The first one was a decent recovery, it headed toward the target. The second shot was yanked worse than my drive. I followed its path as it curved toward the bottom of what we call Death Valley to disappear into the brush. I marked the spot I’d last seen it, so I could help my friend find his disc. And, I noted that I needed to guard against doing the same thing. It’s easy to make that very mistake throwing from an awkward position on a slope.
Alas, when I released my disc it followed the identical path as the last shot I’d just witnessed. Knowing it would cost me at least a couple of strokes, I watched it disappear into the same brush near the bottom of the gully. A bad first shot had spawned a worse second shot. My first reaction was to figure I had watched the other guy’s errant shot so intently that I’d inadvertently copied it.
As I climbed up the slope to the fairway level, my next reaction was one of surprise at seeing a disc fly by. Rarely, but sometimes, players throw second shots (that don’t count), when they are particularly disappointed with a bad shot. Just to get it out of their system, maybe. It’s a practice that is frowned upon by some in the group.
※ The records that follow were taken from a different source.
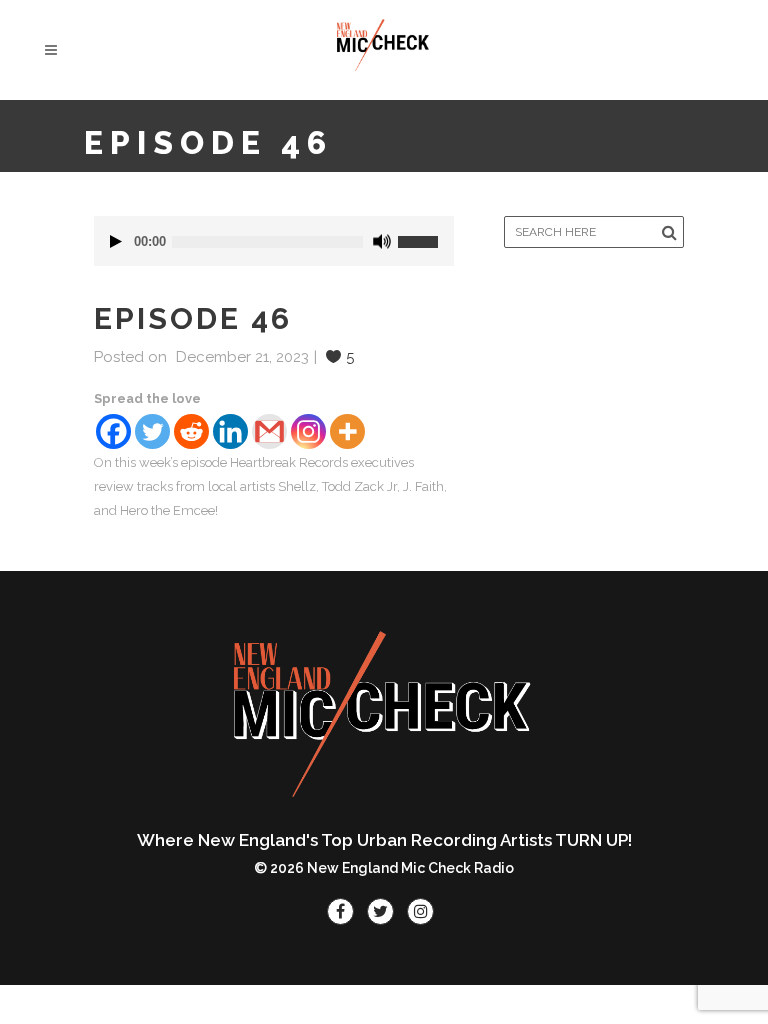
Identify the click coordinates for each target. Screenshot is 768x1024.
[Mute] (382, 241)
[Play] (116, 241)
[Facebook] (113, 431)
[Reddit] (191, 431)
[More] (347, 431)
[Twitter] (152, 431)
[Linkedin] (230, 431)
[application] (274, 241)
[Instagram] (308, 431)
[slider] (426, 234)
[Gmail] (269, 431)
But when I asked who threw that second shot, I was told no one threw one. Since I’d seen three discs fly by and therr were only two guys behind me, their story seemed weak. Frustrated, I explained what I’d seen. Still, everyone in the group agreed the second of the three shots I’d described didn’t happen.
As I trudged down the slope again to where I had seen my disc disappear, I grumbled. Of course I expected to find two discs in roughly the same area. Mine, I found right away. But I couldn’t find that other one. Eventually, at the urging of my friends I gave up the search.
It took me a few days to finally accept they weren‘t playing a trick on me. It was true — only I had seen two discs fly that identical path to the bottom of Death Valley.
Colleen “Gracie” Dee became a GRFGA regular in 1987; she eventually won three women’s disc golf state championships in Fredericksburg.
One Friday afternoon at Maymont, Dee’s tee-shot on the ninth hole struck a hornet nest in an overhanging Magnolia limb. The hornets swarmed. Curiously, Dee’s disc remained lodged in the side of the nest. It stayed there the rest of the summer.
Each Friday, as we played the ninth, naturally I suggested to Gracie the hornets could probably smell her scent on the disc and just might come after her. But the hornets modified the nest to use the plastic intrusion like an aircraft carrier’s deck. So, they apparently liked it and didn‘t sting Gracie once.
With cool weather the hornets abandoned their fancy pad. Glen Todd, the designer/course manager of the Bryan Park course, eventually sawed off the limb to give Colleen a unique souvenir of the game.